Some symptoms, like depression, affect my mental state. It takes a lot for me to mentally and willfully decide to fight every day. To this day, my MS makes me feel afraid, especially now that I have a child. I’m always terrified that one day, I won’t be able to walk, carry my son, or run with him at the park.
Throughout the years, I’ve kept my MS relatively private. Acknowledging my diagnosis and disclosing it to people is still something I don’t do very openly because I don’t want it to become what defines me. I’m already labelled as a female and Black, and I don’t want to be labelled as someone with a debilitating disease. In fact, I would more willingly disclose that I’m a Canadian, a Christian, a mother, and Black than to say that I have MS. I look at my MS like my blood type – unless it could impact someone’s life, I don’t need to share it.
Thankfully, I have the support of my family and friends who help me understand that this disease doesn’t control me. Even on the days where I want to curl up and wallow in my sadness, I know that I have to be strong for myself, my husband, and my son.
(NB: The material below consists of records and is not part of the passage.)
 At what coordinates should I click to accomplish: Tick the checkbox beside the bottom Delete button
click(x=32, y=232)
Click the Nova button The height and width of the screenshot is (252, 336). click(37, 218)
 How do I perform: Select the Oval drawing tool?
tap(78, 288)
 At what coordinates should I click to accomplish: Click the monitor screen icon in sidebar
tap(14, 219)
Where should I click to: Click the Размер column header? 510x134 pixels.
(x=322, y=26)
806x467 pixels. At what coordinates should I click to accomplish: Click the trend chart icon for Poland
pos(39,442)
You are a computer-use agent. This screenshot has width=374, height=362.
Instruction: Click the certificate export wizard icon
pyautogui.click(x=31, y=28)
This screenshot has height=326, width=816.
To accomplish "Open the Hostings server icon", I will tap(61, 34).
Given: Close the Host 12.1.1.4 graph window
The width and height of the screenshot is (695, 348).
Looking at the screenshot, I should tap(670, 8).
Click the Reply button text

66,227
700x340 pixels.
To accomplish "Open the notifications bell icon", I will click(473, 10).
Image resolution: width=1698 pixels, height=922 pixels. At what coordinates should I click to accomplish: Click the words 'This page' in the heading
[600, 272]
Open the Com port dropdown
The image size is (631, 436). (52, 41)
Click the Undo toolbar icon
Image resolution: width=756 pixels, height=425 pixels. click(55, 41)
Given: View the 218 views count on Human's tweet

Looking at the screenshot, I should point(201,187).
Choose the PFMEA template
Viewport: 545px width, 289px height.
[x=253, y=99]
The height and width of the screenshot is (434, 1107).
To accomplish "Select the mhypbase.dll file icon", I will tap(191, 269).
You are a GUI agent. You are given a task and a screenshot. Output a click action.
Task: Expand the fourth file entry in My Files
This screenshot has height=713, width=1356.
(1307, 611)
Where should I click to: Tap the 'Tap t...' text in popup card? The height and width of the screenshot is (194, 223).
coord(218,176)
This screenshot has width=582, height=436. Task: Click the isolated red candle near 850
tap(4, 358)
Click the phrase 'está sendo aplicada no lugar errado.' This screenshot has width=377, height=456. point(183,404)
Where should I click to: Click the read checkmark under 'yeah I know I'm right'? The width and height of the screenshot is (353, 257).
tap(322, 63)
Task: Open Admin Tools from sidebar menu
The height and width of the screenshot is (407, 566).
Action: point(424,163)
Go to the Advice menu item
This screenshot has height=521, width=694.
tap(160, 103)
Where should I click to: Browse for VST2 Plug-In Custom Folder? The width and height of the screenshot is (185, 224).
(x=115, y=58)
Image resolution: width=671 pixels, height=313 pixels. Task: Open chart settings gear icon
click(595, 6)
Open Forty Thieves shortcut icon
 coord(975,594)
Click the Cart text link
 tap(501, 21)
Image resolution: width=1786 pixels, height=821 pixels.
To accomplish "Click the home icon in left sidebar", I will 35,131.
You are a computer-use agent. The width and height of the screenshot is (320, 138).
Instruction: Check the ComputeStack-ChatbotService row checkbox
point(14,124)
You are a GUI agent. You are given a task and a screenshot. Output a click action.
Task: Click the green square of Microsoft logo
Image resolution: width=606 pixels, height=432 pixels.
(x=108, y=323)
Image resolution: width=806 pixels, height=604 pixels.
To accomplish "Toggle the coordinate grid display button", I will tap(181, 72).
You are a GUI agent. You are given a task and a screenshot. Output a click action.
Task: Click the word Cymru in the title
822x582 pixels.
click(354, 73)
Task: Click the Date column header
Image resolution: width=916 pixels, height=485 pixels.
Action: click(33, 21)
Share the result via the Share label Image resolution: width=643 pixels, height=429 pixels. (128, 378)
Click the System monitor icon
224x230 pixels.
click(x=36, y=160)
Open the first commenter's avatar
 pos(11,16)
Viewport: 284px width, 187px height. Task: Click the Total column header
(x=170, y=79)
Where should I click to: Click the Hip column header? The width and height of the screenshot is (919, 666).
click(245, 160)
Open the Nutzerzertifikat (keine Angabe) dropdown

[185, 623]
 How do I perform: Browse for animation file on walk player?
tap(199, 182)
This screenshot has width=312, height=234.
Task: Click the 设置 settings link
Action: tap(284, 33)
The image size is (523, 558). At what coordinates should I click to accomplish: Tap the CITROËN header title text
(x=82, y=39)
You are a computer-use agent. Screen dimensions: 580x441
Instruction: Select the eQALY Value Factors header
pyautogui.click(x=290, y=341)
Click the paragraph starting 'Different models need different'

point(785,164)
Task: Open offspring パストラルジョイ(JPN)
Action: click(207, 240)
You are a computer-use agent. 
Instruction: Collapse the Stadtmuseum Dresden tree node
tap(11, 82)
My husband has been incredibly supportive of my journey. When I was diagnosed, he was only a friend, but our relationship grew tremendously from there. Since my diagnosis, he has been one of my champions. He’ll tell me that I need to go to sleep, or that I need to stop and rest. He’s not just a supporter, but also a mentor and an enforcer of my health. Living with MS and navigating family relationships is all about communicating the things I can and can’t do. I’ve had to miss out on arrangements, or adjust plans, but my loved ones are always willing to accommodate me.
It’s not easy being the person that requires accommodation. I don’t know if my symptoms will progress slowly or quickly, or if my lesions could appear unpredictably. I have my vision, but sometimes, it’s blurry. I have my speech, but sometimes, it’s broken. I’m clear minded, but sometimes it’s foggy. I have my mobility, but it could go away. Ultimately, it’s the uncertainty that is difficult, but I pray, trust, and have faith while continuing to make the conscious decision to listen to my body.
In the light of the pandemic, Black Lives Matter, and 2020 overall, we’re facing added uncertainty in a world that is already uncertain. But we can’t give up. Constants in my life are God, faith, and family. Lean on the things that are constant because they will make the uncertainty feel less burdening. Make the decision to fight each day because we don’t know what tomorrow will bring. One day it’s a virus, another day it’s a riot, or a shutdown or supply shortage. Whatever your battle, fight with all you have because if tomorrow throws some new curve ball, you’ll be ready.